Comprehensive numerical analysis of hydrogen production via methane pyrolysis


Kaplan R. N., Sari G. A., Kumuk O., Kaya F.

INTERNATIONAL JOURNAL OF HYDROGEN ENERGY, cilt.252, 2026 (SCI-Expanded, Scopus)

  • Yayın Türü: Makale / Tam Makale
  • Cilt numarası: 252
  • Basım Tarihi: 2026
  • Doi Numarası: 10.1016/j.ijhydene.2026.156255
  • Dergi Adı: INTERNATIONAL JOURNAL OF HYDROGEN ENERGY
  • Derginin Tarandığı İndeksler: Science Citation Index Expanded (SCI-EXPANDED), Scopus, Artic & Antarctic Regions, Chemical Abstracts Core, Chimica, Compendex, Environment Index, INSPEC, Academic Search Ultimate (EBSCO), Engineering Source (EBSCO)
  • Ankara Üniversitesi Adresli: Evet

Özet

Hydrogen is a key energy carrier for decarbonization due to its high energy density and zero carbon emissions.
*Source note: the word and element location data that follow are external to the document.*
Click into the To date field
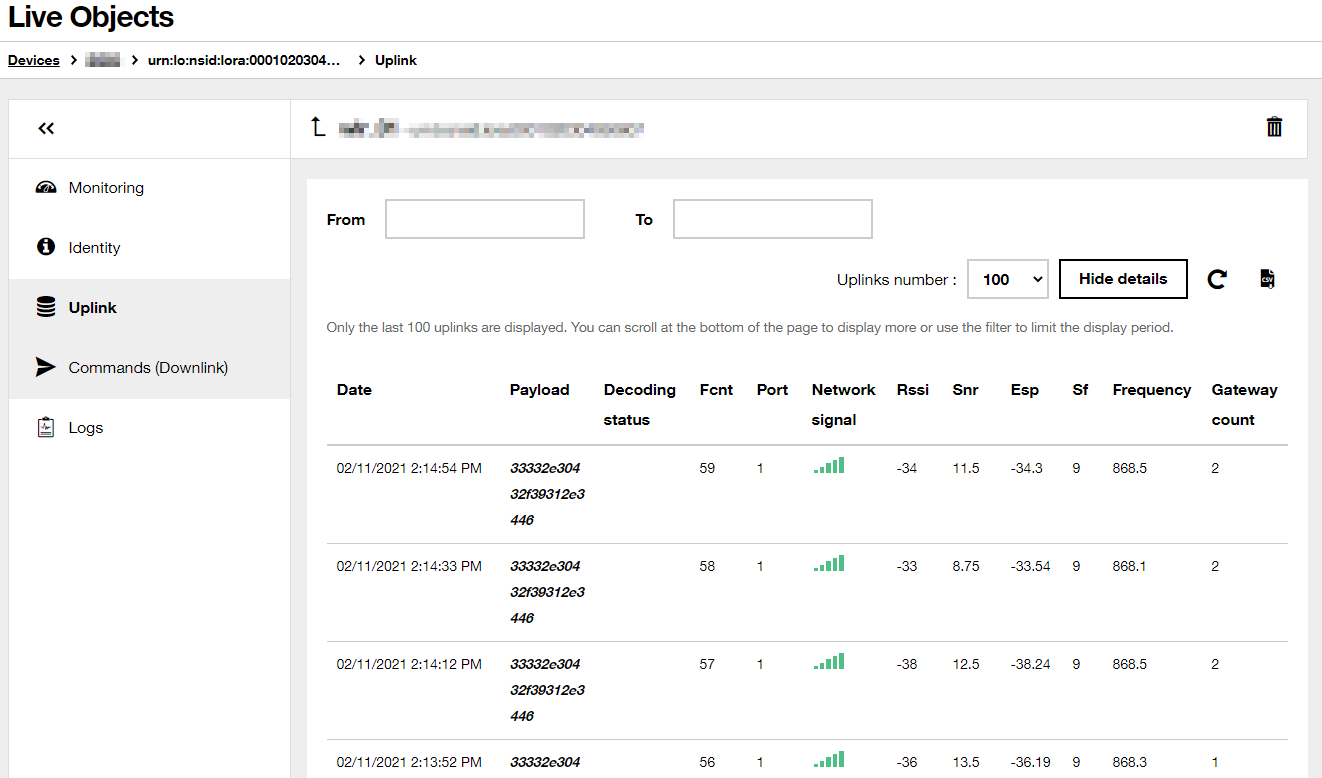This screenshot has height=778, width=1322. coord(772,219)
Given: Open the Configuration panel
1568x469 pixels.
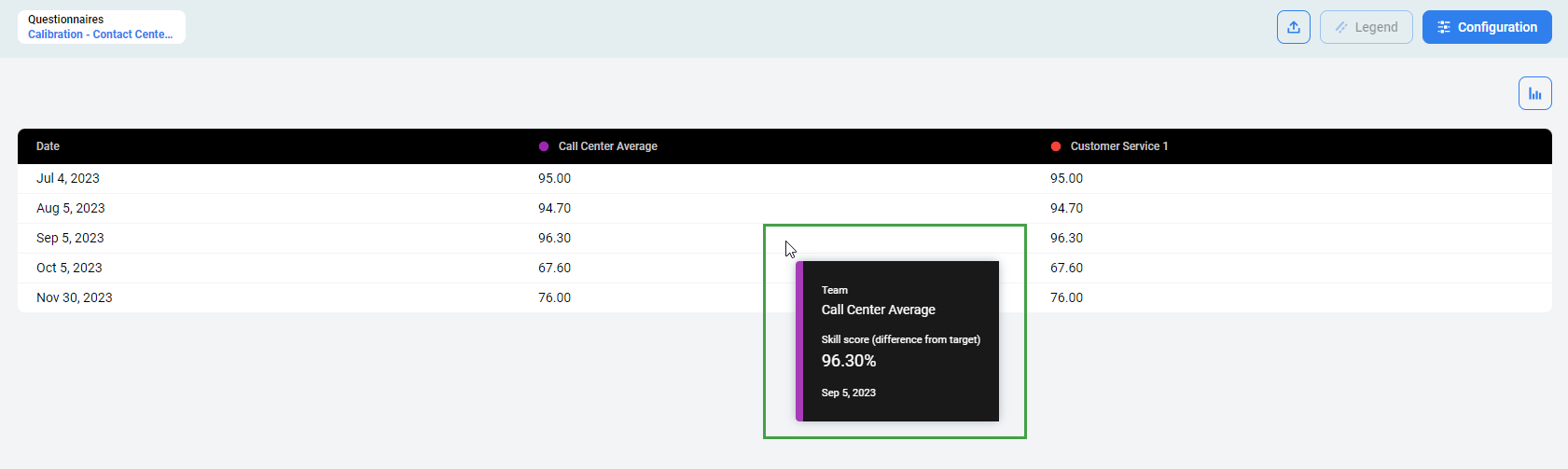Looking at the screenshot, I should click(1486, 27).
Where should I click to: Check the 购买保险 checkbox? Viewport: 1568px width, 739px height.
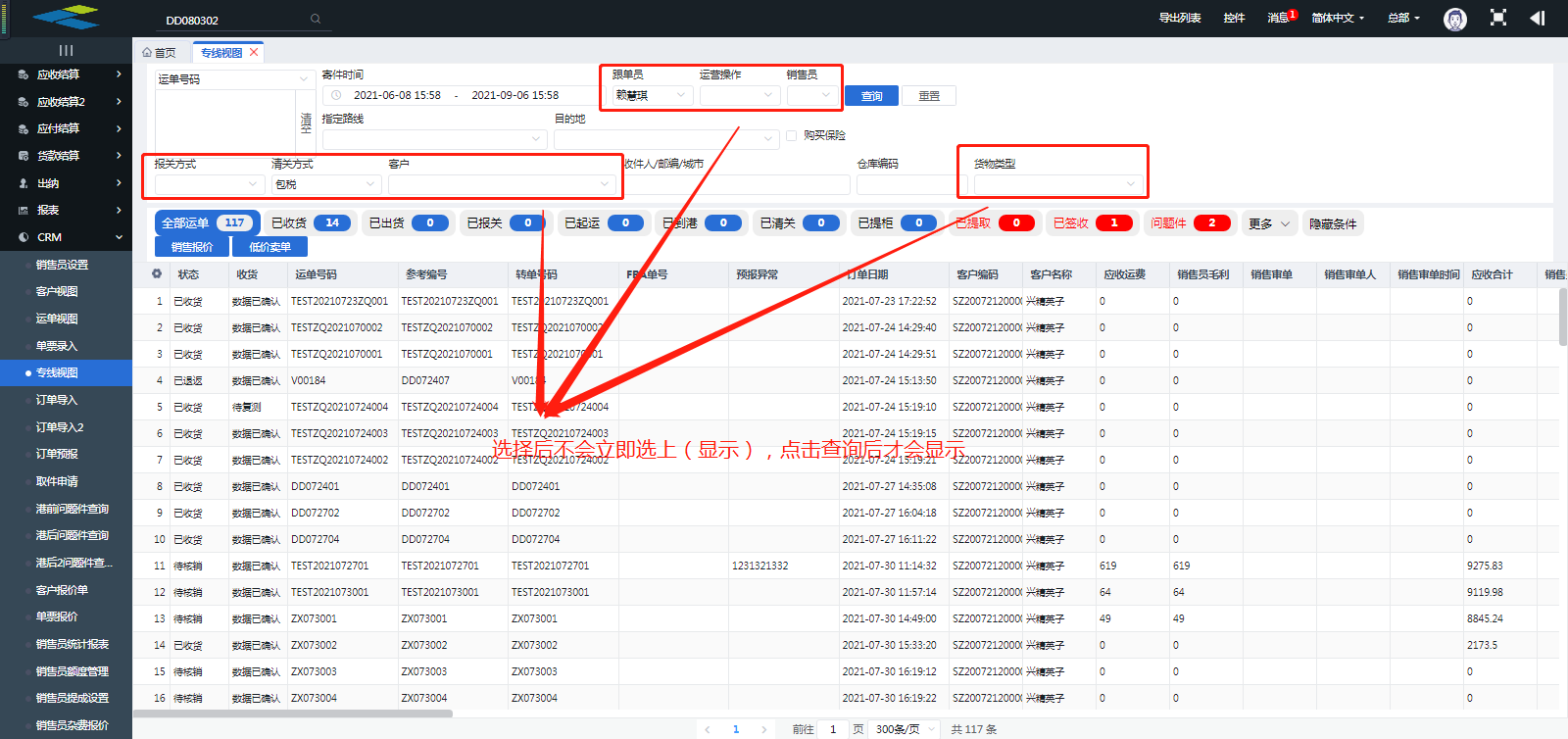791,135
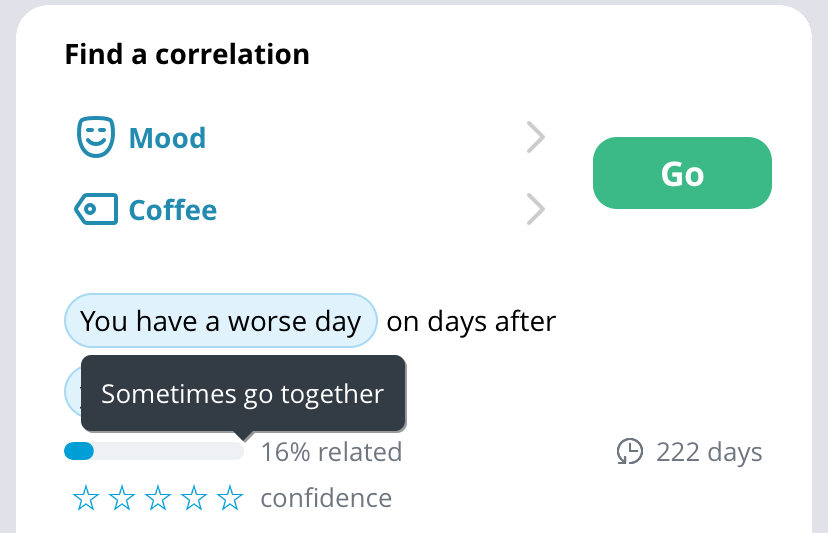828x533 pixels.
Task: Click the '222 days' label
Action: (709, 452)
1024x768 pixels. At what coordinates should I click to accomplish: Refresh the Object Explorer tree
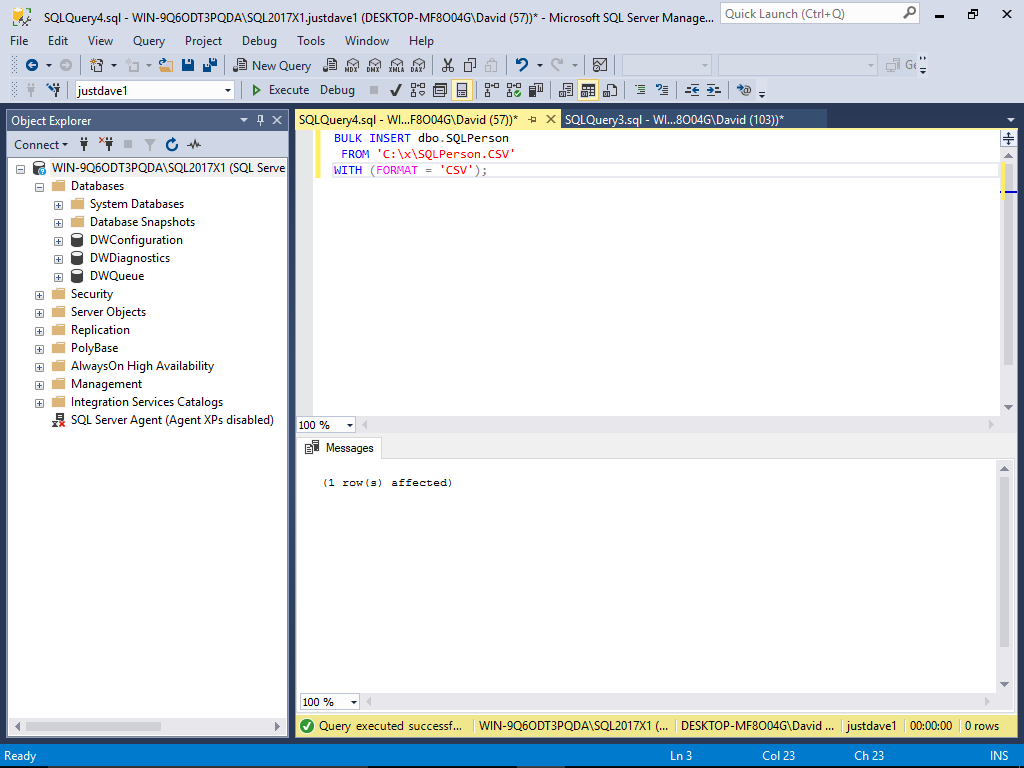click(172, 144)
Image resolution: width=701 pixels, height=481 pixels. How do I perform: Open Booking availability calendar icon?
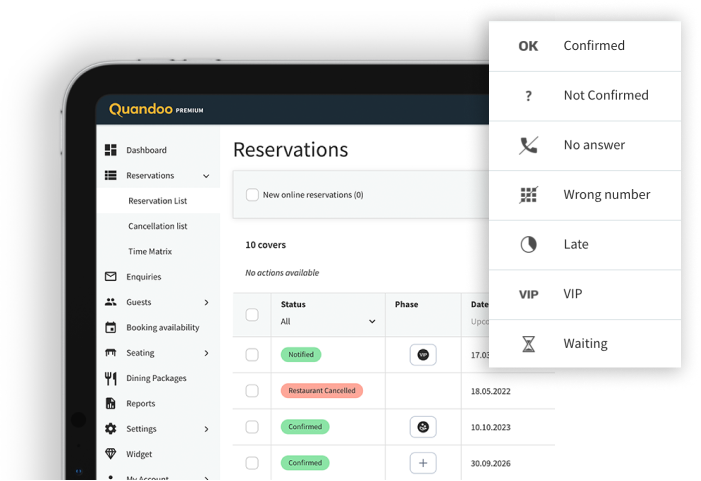click(x=111, y=328)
Methane pyrolysis has emerged as a promising alternative to conventional hydrogen production routes, offering intrinsic carbon capture without CO2 formation. In this study, the impact of reactor geometrical characteristics on methane pyrolysis performance was numerically investigated using COMSOL Multiphysics. The model was validated against literature data, showing strong agreement. The results demonstrate that geometric scaling significantly alters flow structure, transport phenomena, and carbon formation kinetics. A 25% increase in reactor dimensions enhances velocity magnitude by 9.61% and solid carbon formation by 6.66% at 1373 K, whereas a 25% reduction leads to decreases of 7.69% and 11.11%, respectively. At 1273 K, the methane decomposition rate increased by 49.3% with a proportional increase in the reactor geometry, whereas it decreased by 30% with a proportional reduction in the reactor geometry.